Archiving Slides

A workflow concept using an Epson flatbed scanner and Silverfast HDR Studio.

It has been a while since I posted my last video here. After my visit to Photokina in September I realized how many photographers see digitalizing their archive of slide film as a big challenge. I do agree that it is a time consuming task, but the reward of having the complete body of work on the hard drive is worth it in my opinion.

In this video I introduce a concept that includes SilverFast HDR studio. The scanning part of the workflow will be detached from the processing part and this will make the whole process absolutely future proof.

With the basic SilverFast software you need to create so called HDR scans. These files are basically linear scans (this means a gamma of 1.0) and are unaltered scans from the film. All the processing steps can be postponed to a later stage without compromising on quality. So you can concentrate on digitalizing your whole archiving before you need to decide how a scanned slide needs to be processed.


When scanning the slides we choose the 64bit HDRi mode. This will produce a full 16bit RGB file including an additional infrared channel. This channel can be used later to reduce dust and scratches. The most important part of the scanning stage is selecting the best resolution for your scanner and coming up with a concept for naming your files. Depending on your archive this is more or less self explanatory. I suggest you use a good folder structure and meaningful names for each batch of slides you are scanning.
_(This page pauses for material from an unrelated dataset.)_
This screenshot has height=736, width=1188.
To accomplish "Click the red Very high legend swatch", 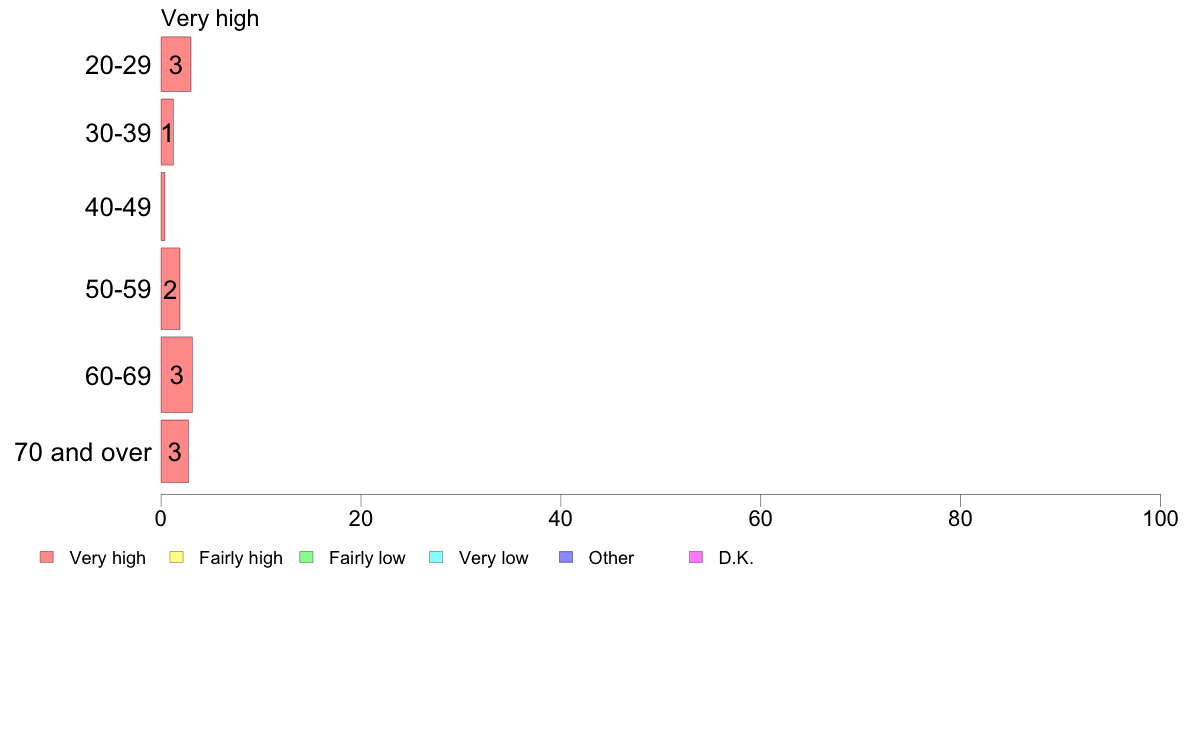I will coord(47,557).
Each scanner has an optimum resolution and this normally the optical resolution. For most scanners this value is lower than the resolution advertised by the manufacturer. SilverFast´s resolution slider helps you with this decision. As soon as the slider changes from green to yellow you hit the maxium optical resolution for your scanner. While it is no problem to go beyond this value, you won´t scan more details, but you will increase file size tremendously.

Frame Finding

Mounting the slides is a tedious task, but doing it correctly will save you some time later on. Epson recommends to put the emulsion side up. There is a lively discussion of whether to put the emulsion side towards the scanner or not, but as I never saw any significant difference I only recommend to stay consistent otherwise you need to flip you images later on in post-processing. I also find it easier to put vertically orientated images vertically into the frame. This again will void rotating them later on. After the Pre-Scan and after setting up the first frame, you can start the auto frame find option and SilverFast will automatically detect the frames of your slides. A very helpful and time saving tool. The settings determined in the first frame will be copied to all succeeding frames.

Silverfast HDR Studio

With this software you have almost the same set of tools available as in SilverFast. Once you have scanned your slides you can put them away and safely store them. there is no need to rescan them even if you decide to give the scan a different look or you realized that you have messed up color balancing or contrast adjustments. With Silverfast HDR Studio you access the scanned HDR files and process them with all the required tools. I use mainly iSRD for scratch and dust removal, GANE for some scanner noise reduction and USM for intelligent auto sharpening. You can either process each scan separately or processing a big batch of scans using the job manager. In the video I am only processing one slide for demonstration. In might come up with another video on how to use the Job Manager correctly. This will safe you even more time when processing your scans.

So this is an overview on the complete workflow. I talk about each step in the video. The whole process is of course not simple but I hope I was able to give you at least an idea of what has to be done and how to set up a consistent workflow.